[BEGIN]
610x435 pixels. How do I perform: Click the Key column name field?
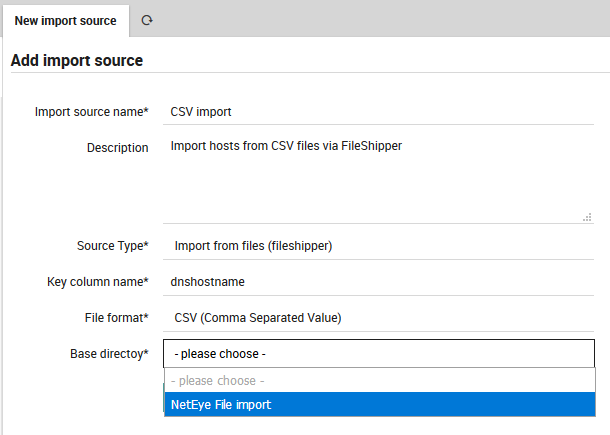378,282
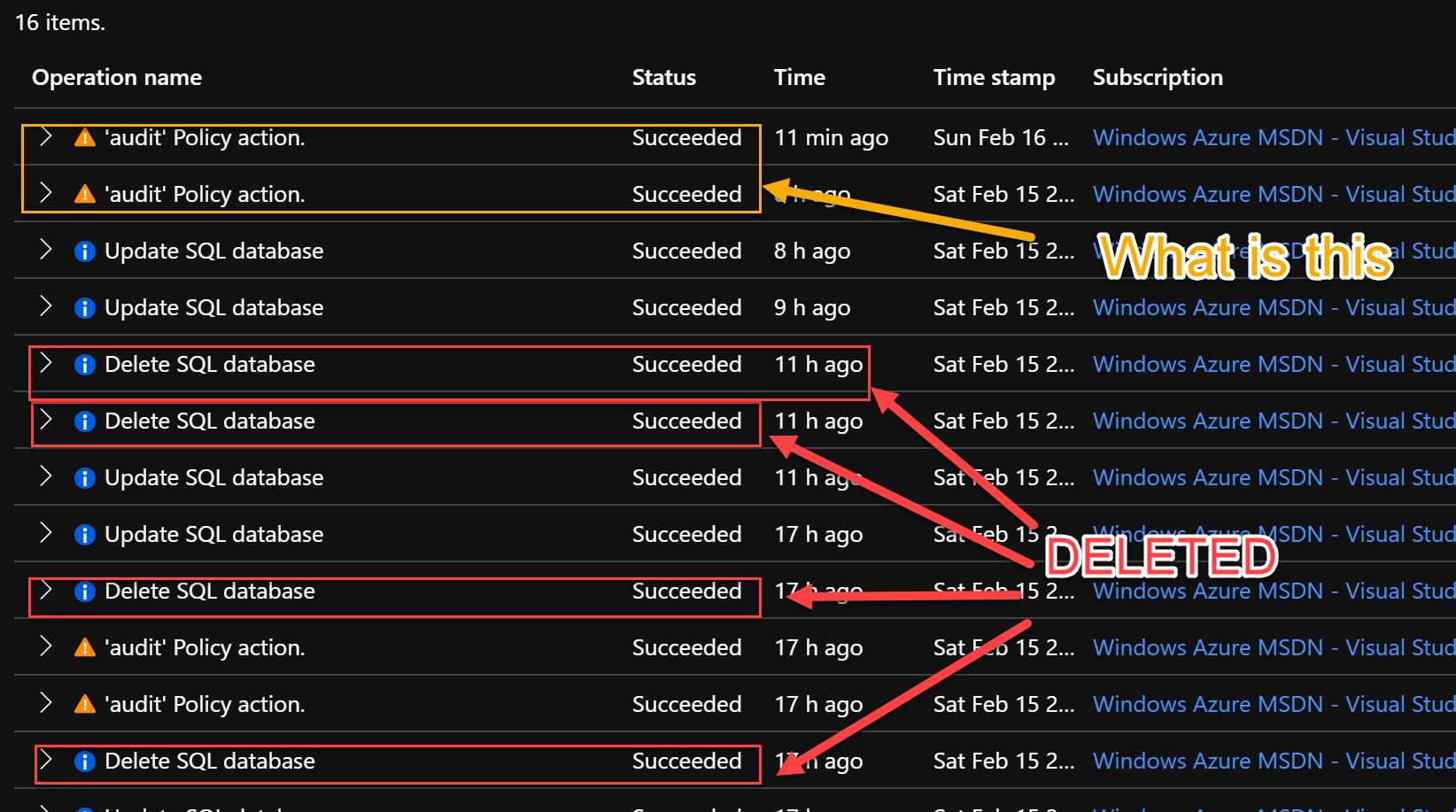
Task: Expand the last Delete SQL database row
Action: (46, 760)
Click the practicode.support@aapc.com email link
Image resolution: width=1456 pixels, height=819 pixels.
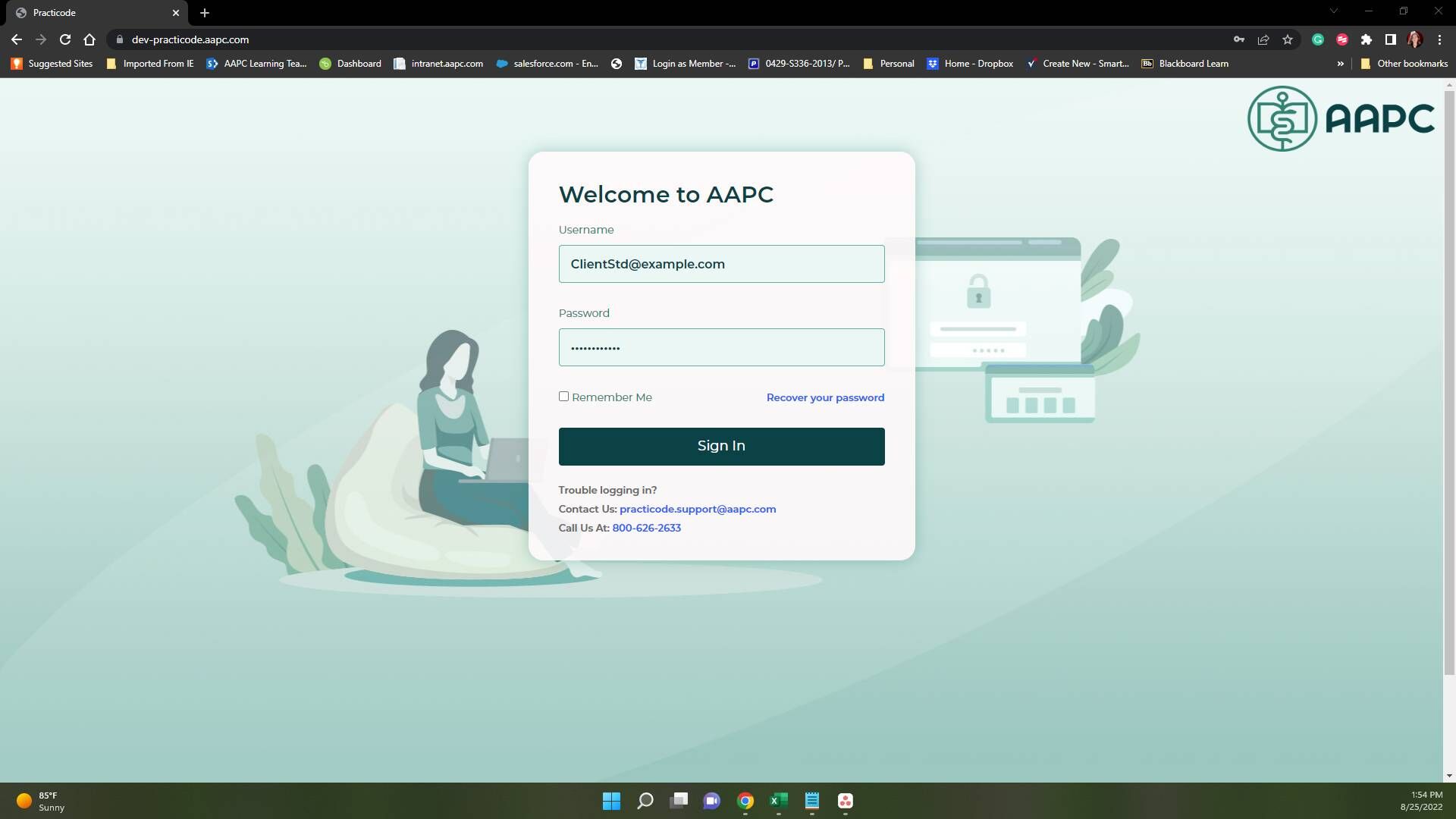(x=697, y=509)

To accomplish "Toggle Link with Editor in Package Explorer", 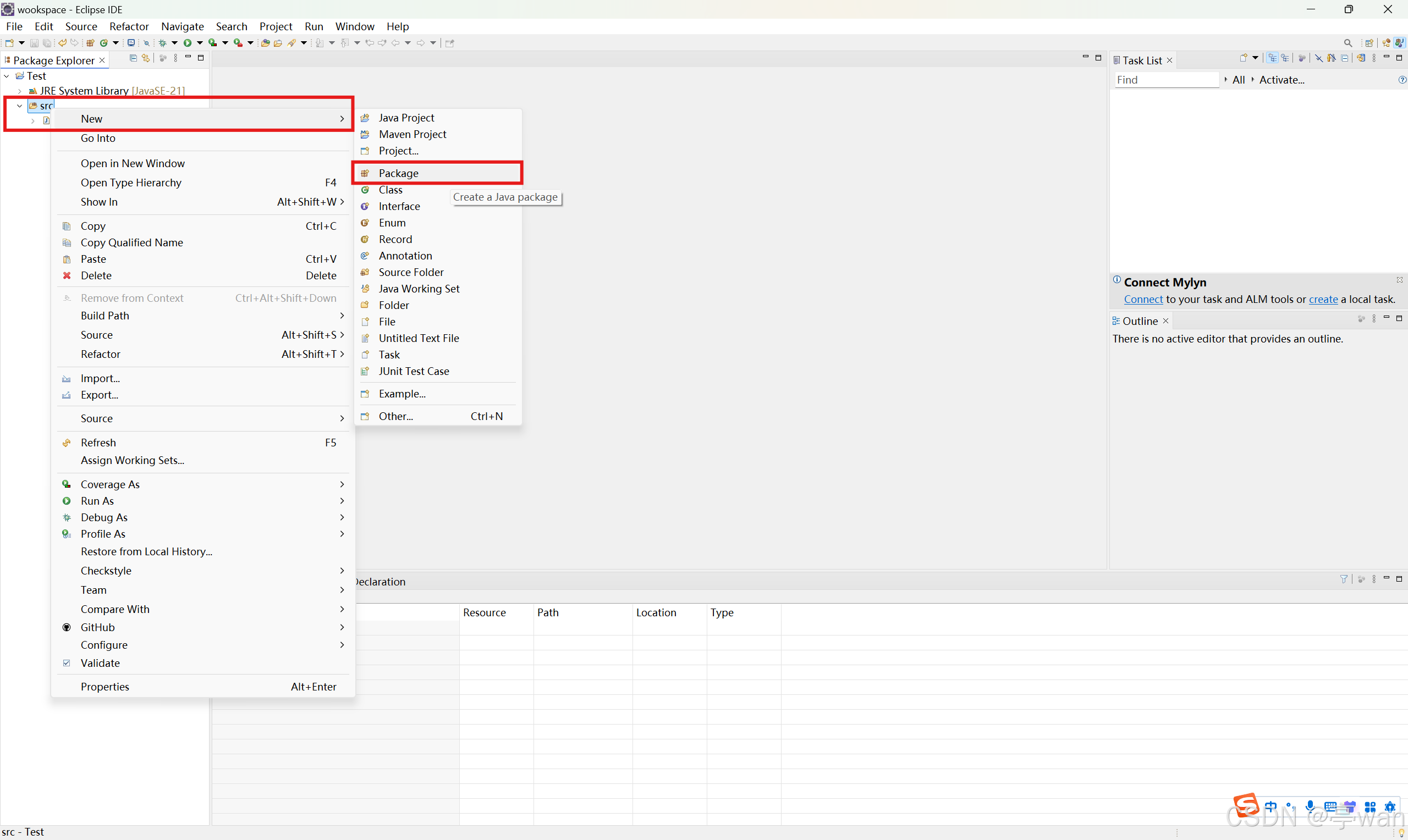I will (x=146, y=58).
[END]
Collect each line of the items above that contains the word "Click", and copy those lines in full.

**Exercise solution:**
610x435 pixels. How do I perform: Click the Key column name field?
Click the practicode.support@aapc.com email link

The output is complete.